• ФРАГМЕНТ:
В приведенном нами списке фигурирует в основном томская профессура. Такова специфика сохранившегося лишь посредством газетных источников некрополя Томска 1920-1930-х гг. Это не случайно. Историками уже замечено, что вузовская интеллигенция Томска в общей массе не разделяла политической позиции советской власти [33. С. 20, 23; 34. С. 18]. Однако до начала массовых репрессий профессура шла на деловое сотрудничество с властью, которая старалась всячески поощрять томских ученых. К установленным приемам такого поощрения относились: выдачи «академических пайков», назначение льгот, повышение заработных плат, награждение ученых путевками в санатории, избрание их в органы местной власти, присуждение им высоких званий, пышные празднования их юбилеев [34. С. 18]. Добавим к этому списку и особое отношение власти к памяти усопших профессоров. Печать по заказу местных властей акцентировала внимание на смерти и погребении вузовской интеллигенции, публикуя многочисленные похоронные объявления и некрологи. Судя по объявлениям, похороны профессуры были пышными, сопровождались политизированными панихидами, в ходе которых, однако, прославлялись заслуги усопших перед советской наукой. В результате интеллигенция, видимо, удовлетворялась данными коммеморативными действиями, которые выражали благодарность усопшему за его труд и добродетели. Это является важной составляющей христианской

культуры памяти, в традициях которой, несомненно, воспитывалась томская интеллигенция. Власть в подобных случаях имела собственную выгоду, повышая статусные характеристики «своего» некрополя памятью о наиболее образованных советских людях.

Однако не только томская профессура удостаивалась в данный период пышных проводов в последний путь и благодарностей. Также к числу интересных людей, погребенных на Преображенском кладбище в 1930-х гг. и особенно отмеченных прессой, можно отнести, к примеру, ударника завода «Металлист» Г.С. Селиванова [35] и женщину-следователя М. А. Байгулову (умерла в

1931 г.) [36]. Современным краеведам и историкам музейного дела будет интересно и то, что благодаря почти незаметному частному газетному объявлению нам стало известно также о дате смерти и месте погребения Б.Е. Шатилова - пожилого отца репрессированного директора Томского краеведческого музея М. Б. Шатилова (умер в ноябре 1935 г., погребен на Преображенском кладбище) [34].

• ЗАДАНИЕ: Перепишите из фрагмента о некрополе Томска отрывок от «1931 г.) [36].» до «Преображенском кладбище) [34].» включительно, ничего не меняя.

• БЛОК ДАННЫХ:

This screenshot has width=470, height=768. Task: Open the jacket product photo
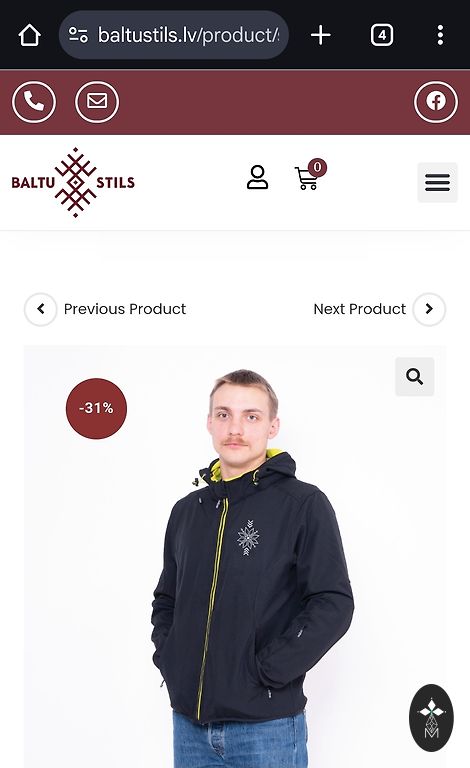click(x=235, y=556)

• РЕЗУЛЬТАТ:
1931 г.) [36]. Современным краеведам и историкам музейного дела будет интересно и то, что благодаря почти незаметному частному газетному объявлению нам стало известно также о дате смерти и месте погребения Б.Е. Шатилова - пожилого отца репрессированного директора Томского краеведческого музея М. Б. Шатилова (умер в ноябре 1935 г., погребен на Преображенском кладбище) [34].